Dance music is interesting and can be rigorous, or is that even a valuable thing to aspire to?

Livecode.TV is not an open platform.  We could take live streaming out to the wild. Interact with normal people.

Which performances should be public?

What about other at forms?

Could there be some youth outreach in the next conference?

Kids algorave or some such

Algorave school dances

Trying to avoid product oriented output.

SuperCopair

Collaboratively live coding SuperCollider through the cloud.

Remotely located synchronous interaction. People use Dagstuhl, Gibber, etc.

SuperCopair uses atom.io. it allows you to remotely collaboratively edit a document. They used the pusher. com cloud service.

Pusher cloud service uses push data. Sending a character is avg 230ms from San Palo to Ann Arbor.

It is easy to setup. No sync in clock.

You can run code locally or globally or remotely (only).

They’ve added permission control.

Users tend to want to  collaboratively fix bugs.

This package is available in atom.io.

Live coding as a part of a free improv orchestra by Antonio Goulart and Miguel Antar

He is doing only code and not processing other people.

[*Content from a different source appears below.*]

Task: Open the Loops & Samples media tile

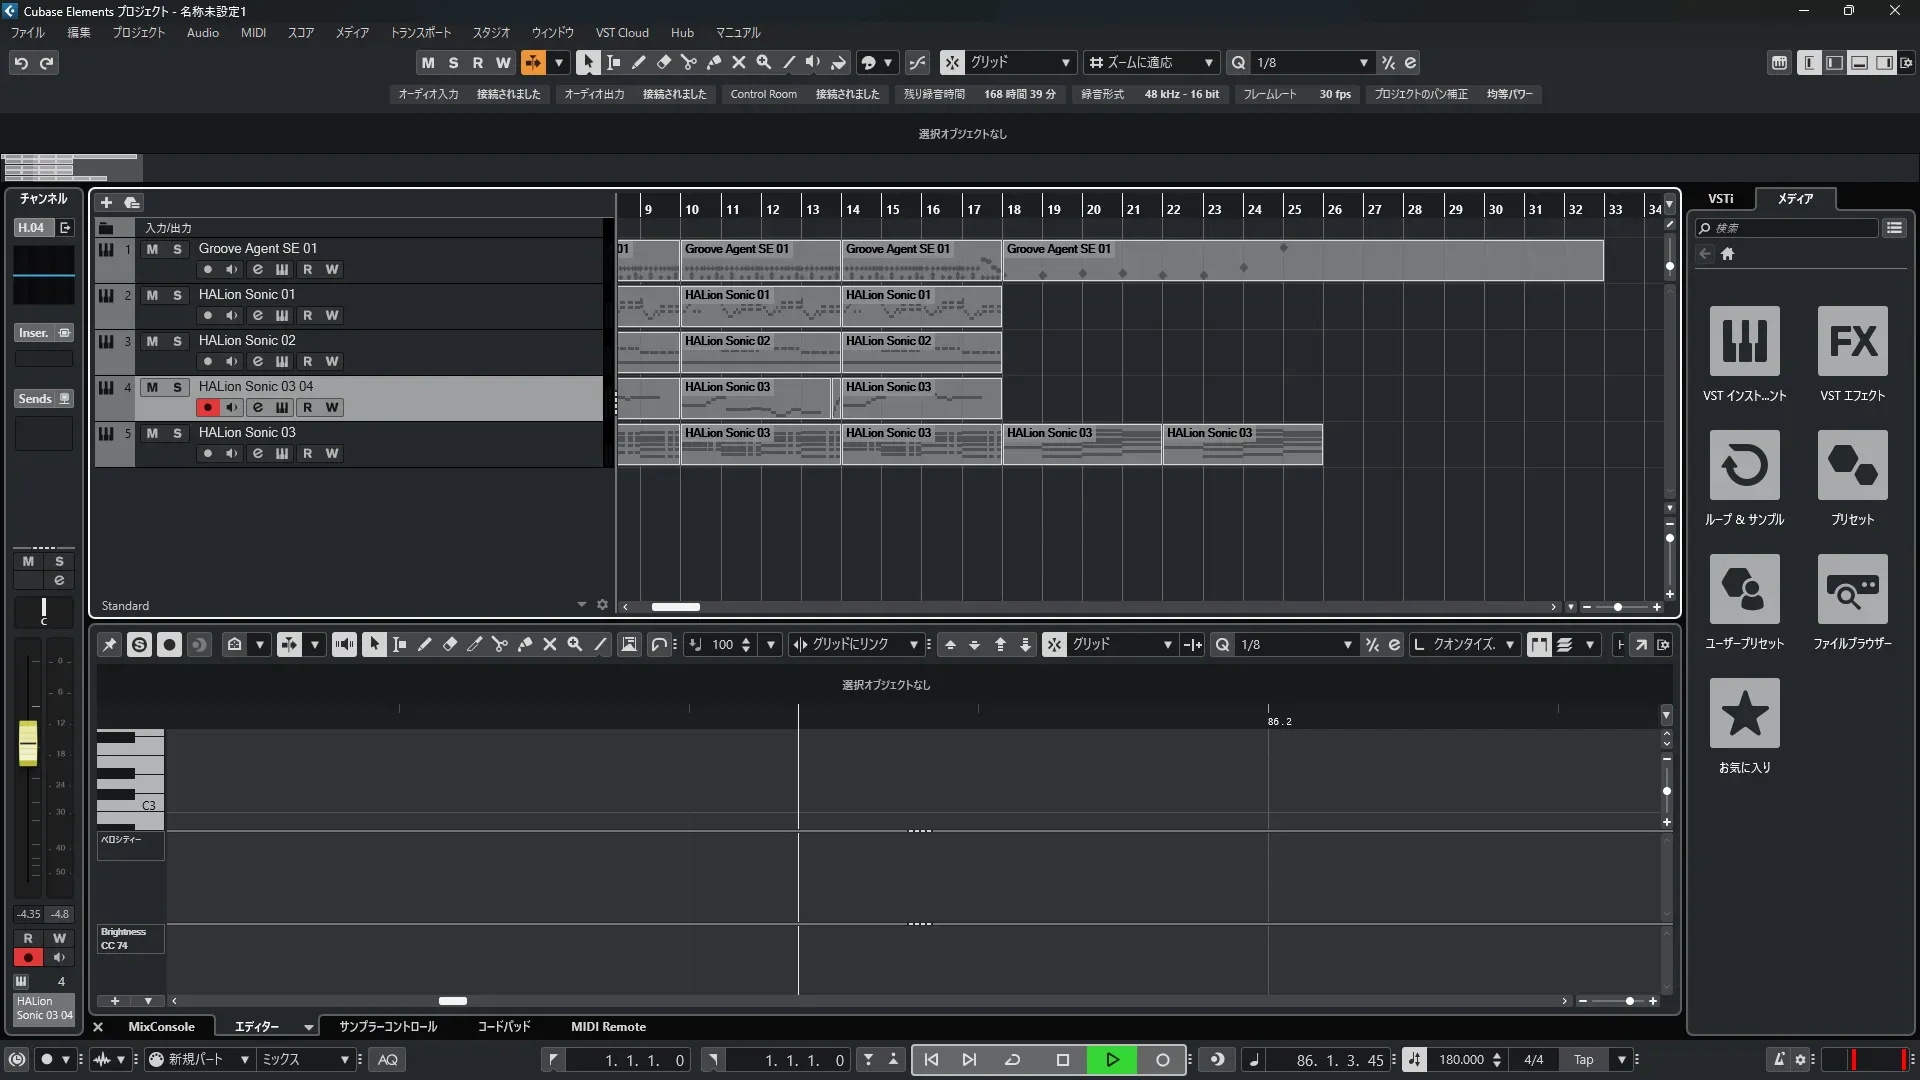Action: [1744, 466]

He does no breast tracking. Joe to communicate well with other improvisers. They try to be non idiomatic.

Performers should be able to play together based only on sound with no knowledge of other instruments. They try to play without memory.

Acoustic instruments are immediate, but live coding has lag, which provides opportunity to create future sounds.

He didn’t used to project code, so as to not grab to much attention. But the free imprison acoustics guys Jammed More together, so he thought screen showing would help people play more together.

This did help, and does not distract audiences, so they kept it.

It turns out that some knowledge of each others instruments is needed to play well together. Should instrumentalists learn a bit of code to play with live coders? Or is that too much to ask? Would it be too distracting when they’re trying to play?

http://soundcloud.com/orquestraerrante

There is a discussion about projection in the question section….

Extramuros: a browser coding thingee by David Ogborn et al

Uses node.is, which he says is duct tape for network music.

It supports distributed ensembles and has language neutrality. Server client model.

Browser interface, piped to language from server.

It is aesthetically austere.

There have been several performances.

It is also useful for projecting ensembles live code. And for screen sharing. And for doing workshops with low configuration. (He says no configuration)

Running this means giving access to a high priority running thread on your machine…

Future work: it allows for JavaScript and osc right now. They want to do event visualisation. There are synchronisation issues. Phasing is an issue. What about stochastic stuff? When people write unpredictable, untimed code, unpredictable, untimed things happen. Apparently this is bad.

We are being made to participate. In tidal.

Live writing: asynchronous live coding

People collaborating can be Co located out distant, synchronous or asynchronous.

Asynchronous live coding is a thing, like sending code over email. There are ways to communicate etc. Open form scores, static code, screen cast, audio recording

Music notation is meant to allow this. He says live coding is improvised or composed on real time. So how to archive performances or rehearsals.

Studio can be recorded or there are symbolic recordings, like code or notation. Code and notation are not equivalent. In traditional music, midi files are between the recording and the score. it has time stamps etc.

What is the equivalent of a midi file for live coders?

He’s showing Gibber in a web browser. It records his keystrokes with time stamps, saves it to a server, and can be played back.

Livewriting.eecs.umich.edu
http:// Livewriting.eecs.umich.edu

There are other systems like this, like threnoscope by Magnusson.

Show us your screens. Happens outside of live coding. Game streaming. Programmer streaming for not live coding.

Writing as music performance. Write a poem, sonority the typing and do stuff based on character content.

Written communication is asynchronous. Recording keystrokes can make writing into a real time experience. Or reading. Or whatever.

As there is no sense of audience, the experience is the same as non live writing. The trading experience is really different, though.